No coração do semiárido baiano, mais precisamente no município de Valente, uma tradição de fé, arte e memória transforma a varanda de uma casa simples no bairro Antônio Lopes em ponto de visita obrigatório durante todo o período natalino. Há anos, Dona Maria Rita, de 70 anos, professora aposentada, artesã, viúva, mãe de três filhos e avó de quatro netos, dedica parte de dezembro à montagem de um presépio, que já se tornou símbolo do Natal na cidade.

Nascida e criada na Fazenda Sossego, zona rural do município, Maria Rita cresceu cercada pela cultura sertaneja e pelas tradições passadas de geração em geração. O hábito de montar o presépio nasceu de uma forte herança familiar: a avó materna, seguida das tias e, depois, sua própria mãe, mantiveram viva essa prática que ela abraçou ainda menina. “Comecei pequeninha, com algumas peças herdadas, e hoje virou minha forma de agradecer e celebrar a vida”, conta.

Segundo ela, o principal motivo para se dedicar há tantos anos à montagem do presépio é apresentar, contar e simbolizar de forma lúdica o nascimento de Jesus e o seu amor infinito. “O presépio representa para mim a resistência, a resiliência e o imenso amor daquele pai e daquela mãe que, para cumprir as ordens daquele sistema da época, viajou léguas e léguas e passou por tantas incertezas e dificuldades, mas não desistiu de trazer ao mundo aquela criança. Essa atitude me alerta para o caminho da simplicidade, da humildade, do perdão, da acolhida, do companheirismo, da partilha… enfim, o caminho do bem viver”, descreve Maria Rita.
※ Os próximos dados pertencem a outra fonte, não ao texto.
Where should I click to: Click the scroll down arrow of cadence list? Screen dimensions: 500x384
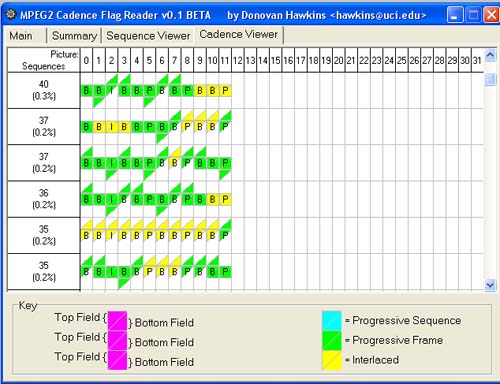[490, 285]
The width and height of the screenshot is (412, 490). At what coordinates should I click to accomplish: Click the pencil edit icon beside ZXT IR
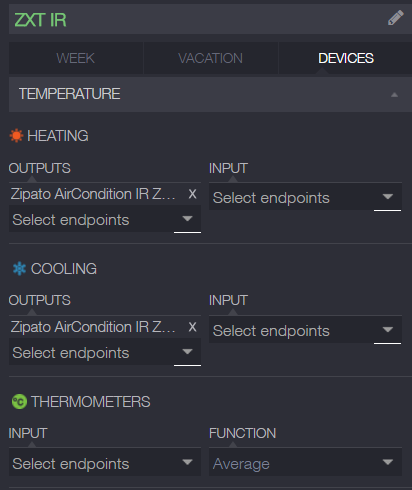pyautogui.click(x=396, y=18)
A montagem começa geralmente na primeira semana de dezembro, quando inicia o Advento. Na composição, Dona Rita utiliza galhos secos, musgos coletados na fazenda de uma amiga, búzios, pedrinhas, cactos, relíquias da antiga Fazenda Sossego, artesanatos adquiridos em viagens pelo Nordeste, adereços regionais e até brinquedos dos netos. O cuidado artístico impressiona pela riqueza simbólica e sensibilidade.
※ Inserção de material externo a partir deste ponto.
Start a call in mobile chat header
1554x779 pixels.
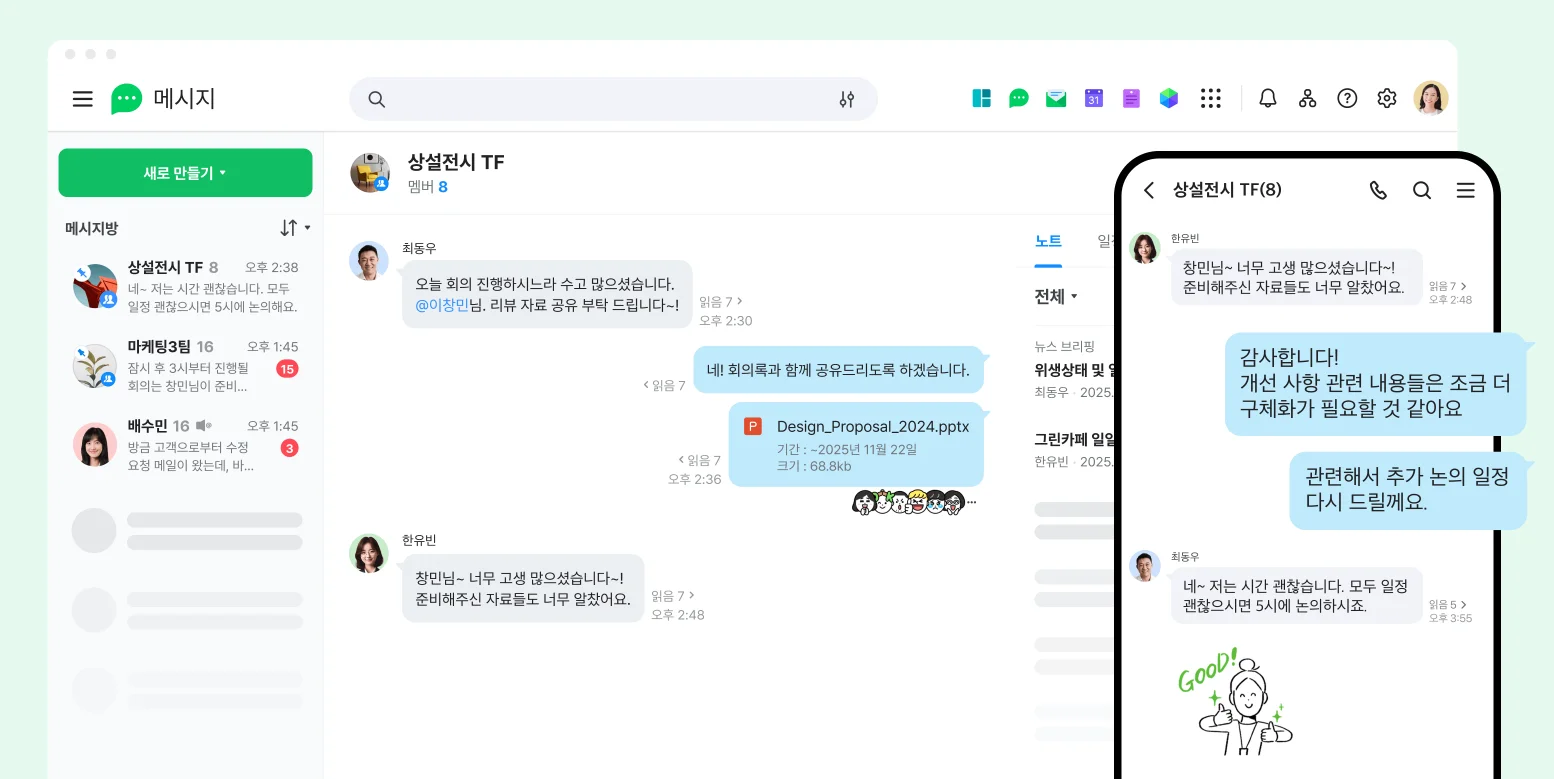click(1378, 190)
Mais que o nascimento do menino Jesus, o presépio retrata outras passagens da vida dele: o anúncio do anjo a Maria, o batismo, milagres e encontros marcantes.
Ao longo dos anos, a varanda de Dona Rita se transformou em um verdadeiro ponto turístico afetivo. Famílias inteiras visitam o espaço: mães com filhos, avós com netos, vizinhos, amigos e curiosos que chegam pela primeira vez e sempre retornam. “Geralmente quem vem a primeira vez, volta no ano seguinte e permanece sempre vindo”, relata.

Para muitos moradores, o presépio já ultrapassou as fronteiras do lar de Maria Rita. “O presépio já não é mais de Rita e sua família, é um patrimônio religioso e cultural de Valente. O momento de apreciá-lo é sempre muito esperado quando dezembro chega”, afirma Ana Maria Guimarães, visitante assídua que leva a neta todos os anos.
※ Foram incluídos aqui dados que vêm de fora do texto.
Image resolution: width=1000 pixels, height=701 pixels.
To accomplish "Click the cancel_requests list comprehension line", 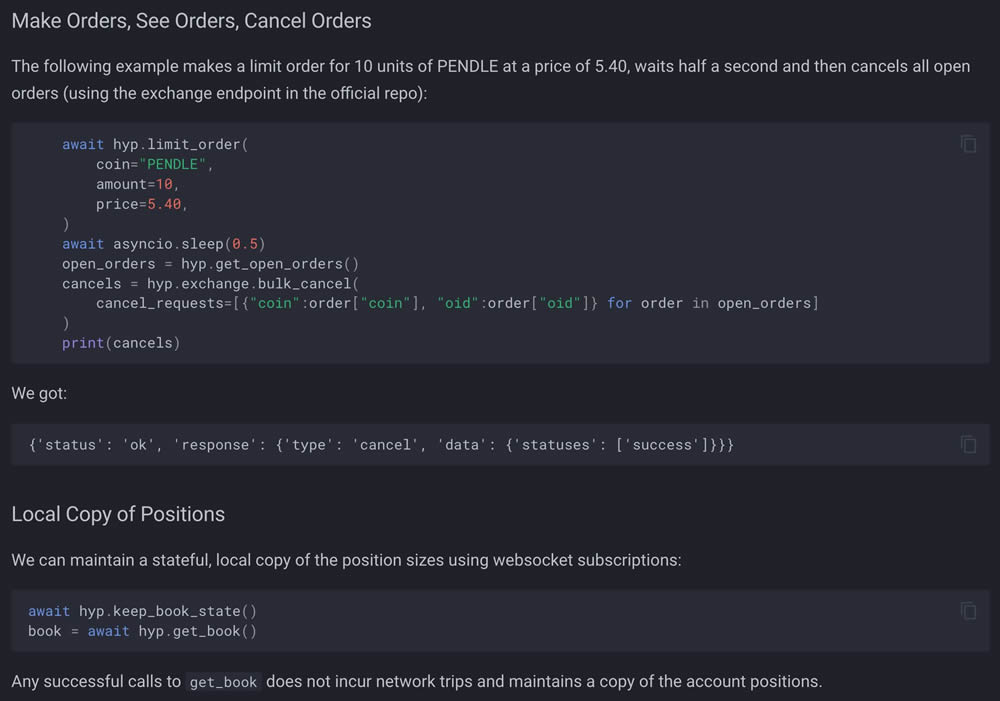I will [456, 303].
No interior do Nordeste, os presépios constituem uma tradição forte, e quem mantém esse costume preserva não somente a religiosidade e a espiritualidade, mas também a arte popular e a memória coletiva. O gesto de Dona Rita se tornou expressão viva da cultura regional — um presente anual para Valente, que celebra o Natal iluminado pela delicadeza e devoção de sua obra.
Vale ressaltar que Valente tem como padroeira a Sagrada Familia, cujo novenário acontece neste periodo.